Does anyone know if 1/8 glass would suffice to replace the top screen of my Exo? I would cut it about 3"short so I can still make a vent in the very front. I also am using the Exo medium hood so it doesn't really rest on the glass. Any input would be fantastic!


----------



## phender (Jan 9, 2009)

Heartagramtc said:


> Does anyone know if 1/8 glass would suffice to replace the top screen of my Exo? I would cut it about 3"short so I can still make a vent in the very front. I also am using the Exo medium hood so it doesn't really rest on the glass. Any input would be fantastic!


I used two pieces of 3/32" glass and it's doing just fine. I just removed the spline that holds in the screen and siliconed the glass under the plastic frame. There is a separation down the middle so you need two pieces of glass. Looks nice and clean, no grinding of plastic, easy.


----------



## frogparty (Dec 27, 2007)

I did the same thing as Phender, but with 1/8" glass


----------



## Heartagramtc (Jul 24, 2011)

If I just silicone it to the plastic frame do you think 1/16 would work out should I stick with the thicker 1/8. Also did you leave space for a vent or did you just glass the whole thing?


----------



## Heartagramtc (Jul 24, 2011)

Bump. If anyone could tell me if 1/16 glass could work for mounting to the Frame top underside?


----------



## phender (Jan 9, 2009)

I think the 1/8" is probably better, but 1/16" would probably work. I just used the normal Home Depot stuff.

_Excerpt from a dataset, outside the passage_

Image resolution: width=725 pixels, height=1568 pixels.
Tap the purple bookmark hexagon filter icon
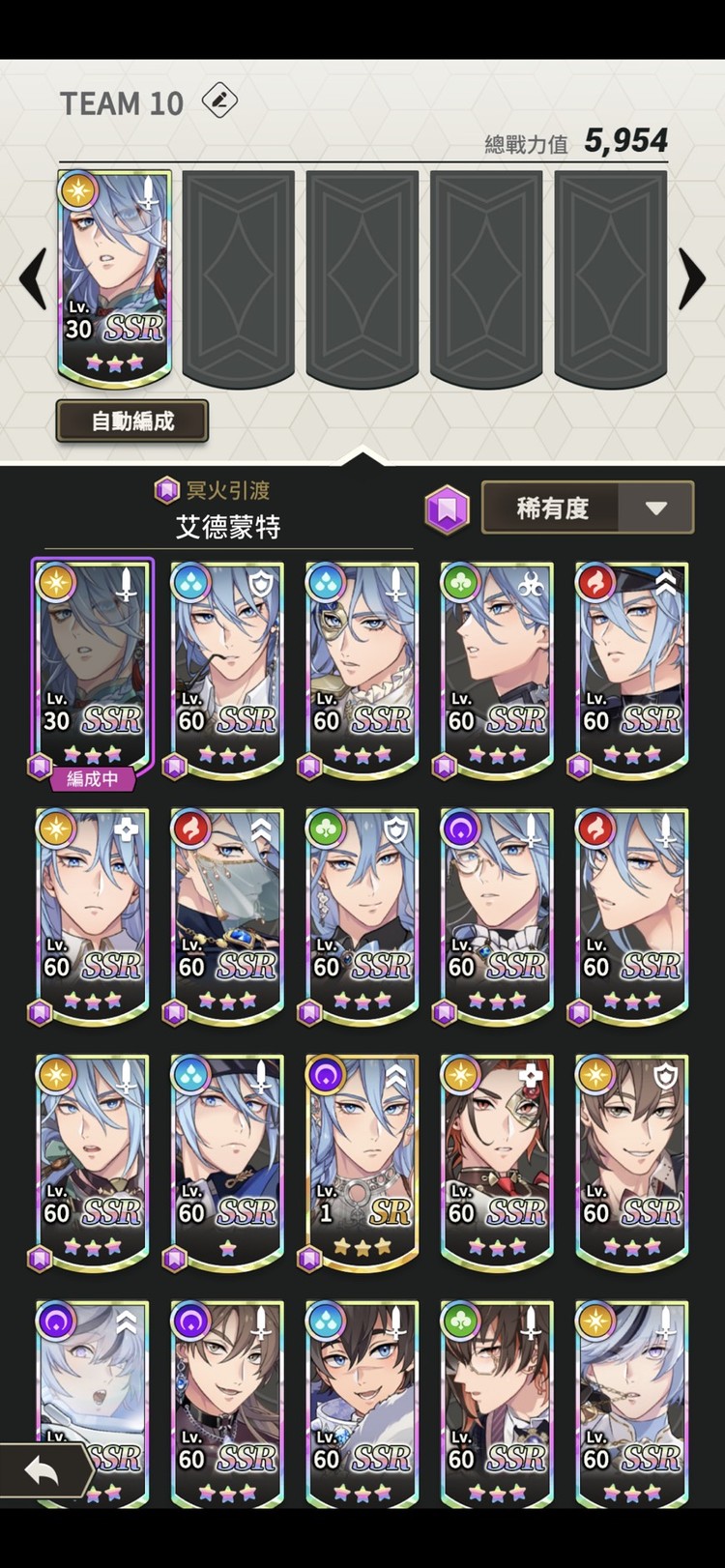click(447, 508)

I put my screen in the middle because I thought it might give better circulation. (I don't know if it does or not.) I just re-splined a bit of fiberglass screen and then siliconed the glass on top with a little overlap. I was going to run a bead of silicone over the screen to attach it to the glass, but it was so tight it didn't seem to need it. Plus, I don't often see my auratus walking upside down on the top glass.


----------



## brettxxx4 (Jun 16, 2013)

You have some Talent my friend. 


Brett
Charlotte nc


----------



## rigel10 (Jun 1, 2012)

Heartagramtc said:


> wow I've never seen hyloxalus azureiventris. Are they even sold in the US? I couldn't find any place that sells them. Or do I have to find a private seller?


Try searching on "Marketplace". Hylolaxus are not common and they are heavy males.


----------



## TerraFerma (Feb 20, 2011)

Id go with 1/8" (I even thicker glass). 1/16" is pretty weak, especially when in a large piece like you would use. If something fell on it - might break it


----------



## Heartagramtc (Jul 24, 2011)

phender said:


> I think the 1/8" is probably better, but 1/16" would probably work. I just used the normal Home Depot stuff.
> 
> I put my screen in the middle because I thought it might give better circulation. (I don't know if it does or not.) I just re-splined a bit of fiberglass screen and then siliconed the glass on top with a little overlap. I was going to run a bead of silicone over the screen to attach it to the glass, but it was so tight it didn't seem to need it. Plus, I don't often see my auratus walking upside down on the top glass.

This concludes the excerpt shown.